Halvor Hagen

No. 64, 62, 88, 76
- Positions: Offensive lineman, Defensive end

Personal information
- Born: February 4, 1947 (age 79) Oslo, Norway
- Listed height: 6 ft 5 in (1.96 m)
- Listed weight: 245 lb (111 kg)

Career information
- High school: Ballard (Seattle, Washington, U.S.)
- College: Weber State
- NFL draft: 1969: 3rd round, 74th overall pick

Career history
- Dallas Cowboys (1969–1970); New England Patriots (1971–1972); Buffalo Bills (1973–1975); San Diego Chargers (1976)*; New Orleans Saints (1976)*; San Francisco 49ers (1976)*;
- * Offseason or practice squad member only

Awards and highlights
- All-Big Sky (1968);

Career NFL statistics
- Games played: 70
- Games started: 24
- Fumble recoveries: 2
- Stats at Pro Football Reference

= Halvor Hagen =

American football player (born 1947)

Halvor Reini Hagen (born February 4, 1947) is a former American football offensive tackle in the National Football League (NFL) for the Dallas Cowboys, New England Patriots, and Buffalo Bills. He was drafted in the third round of the 1969 NFL/AFL draft by the Dallas Cowboys. He played college football at Weber State University.

==Early life==
Hagen was born in Oslo, Norway. He played football for only one season at Ballard High School (Seattle, Washington). He then enrolled and played one season of college football at Shoreline Community College, before transferring to Weber State.

As a senior in 1968, he received All-Big Sky honors for his play at defensive tackle. During his time in college, he was also an avid skier.

In 2006, he was inducted into the Weber State Athletics Hall of Fame.

==Professional career==

===Dallas Cowboys===
Hagen was selected by the Dallas Cowboys in the third round (74th overall) of the 1969 NFL/AFL draft. In his rookie season he was used as a defensive lineman, before being switched to offensive guard in 1970. He was a part of the Super Bowl V team.
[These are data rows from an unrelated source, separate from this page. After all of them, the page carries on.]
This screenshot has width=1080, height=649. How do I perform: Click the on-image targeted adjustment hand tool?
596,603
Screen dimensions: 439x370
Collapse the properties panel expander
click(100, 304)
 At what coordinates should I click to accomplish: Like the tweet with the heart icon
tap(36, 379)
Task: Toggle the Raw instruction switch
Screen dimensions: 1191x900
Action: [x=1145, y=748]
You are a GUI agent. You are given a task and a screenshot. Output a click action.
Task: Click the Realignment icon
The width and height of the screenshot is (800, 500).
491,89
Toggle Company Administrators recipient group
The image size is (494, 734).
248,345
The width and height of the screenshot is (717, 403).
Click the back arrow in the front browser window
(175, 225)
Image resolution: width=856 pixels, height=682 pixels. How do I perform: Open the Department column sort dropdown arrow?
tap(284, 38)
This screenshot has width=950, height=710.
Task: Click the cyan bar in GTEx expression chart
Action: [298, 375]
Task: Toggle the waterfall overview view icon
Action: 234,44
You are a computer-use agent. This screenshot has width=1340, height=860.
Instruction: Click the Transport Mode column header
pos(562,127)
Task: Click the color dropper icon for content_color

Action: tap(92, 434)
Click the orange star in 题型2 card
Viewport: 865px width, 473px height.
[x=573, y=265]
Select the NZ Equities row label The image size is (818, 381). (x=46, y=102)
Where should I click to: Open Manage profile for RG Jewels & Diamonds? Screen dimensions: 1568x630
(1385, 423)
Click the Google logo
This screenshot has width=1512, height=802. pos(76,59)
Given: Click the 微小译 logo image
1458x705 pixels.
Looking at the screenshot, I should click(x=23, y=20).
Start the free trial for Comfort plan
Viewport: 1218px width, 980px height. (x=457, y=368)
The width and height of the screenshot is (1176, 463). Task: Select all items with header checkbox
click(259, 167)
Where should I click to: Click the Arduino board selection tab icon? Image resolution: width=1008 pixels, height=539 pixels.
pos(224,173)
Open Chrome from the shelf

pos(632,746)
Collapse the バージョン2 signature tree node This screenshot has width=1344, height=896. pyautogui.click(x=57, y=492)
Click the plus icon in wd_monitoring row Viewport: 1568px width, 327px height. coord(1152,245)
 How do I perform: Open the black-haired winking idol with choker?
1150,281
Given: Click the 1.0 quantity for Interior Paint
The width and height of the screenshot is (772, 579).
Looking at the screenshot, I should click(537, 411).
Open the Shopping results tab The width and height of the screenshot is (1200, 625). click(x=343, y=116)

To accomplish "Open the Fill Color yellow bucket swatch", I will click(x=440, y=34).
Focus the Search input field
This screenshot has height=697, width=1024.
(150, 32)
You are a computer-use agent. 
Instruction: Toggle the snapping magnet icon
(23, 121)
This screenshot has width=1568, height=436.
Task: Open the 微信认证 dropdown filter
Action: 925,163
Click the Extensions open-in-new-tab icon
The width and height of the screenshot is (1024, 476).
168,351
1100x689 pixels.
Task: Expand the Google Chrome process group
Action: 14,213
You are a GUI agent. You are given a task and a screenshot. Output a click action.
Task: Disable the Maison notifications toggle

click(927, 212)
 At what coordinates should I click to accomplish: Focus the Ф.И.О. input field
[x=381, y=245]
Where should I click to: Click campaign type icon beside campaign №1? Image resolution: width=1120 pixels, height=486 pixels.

During the 1971 offseason, because Duane Thomas was going through a contract dispute (he requested that his 3-year contract be rewritten) and refused to report to training camp, the Cowboys traded him to the New England Patriots alongside Hagen and Honor Jackson, in exchange for Carl Garrett and the Patriots number one draft choice in the 1972 NFL draft. Within a week, because of problems with the Patriots and head coach John Mazur, in an unprecedented move, the NFL commissioner voided part of the trade, sending Thomas and Garrett back to their original teams. The Patriots kept Hagen and Jackson in exchange for a second and third round draft choices in the 1972 NFL draft, which the Cowboys eventually used to select Robert Newhouse and Mike Keller.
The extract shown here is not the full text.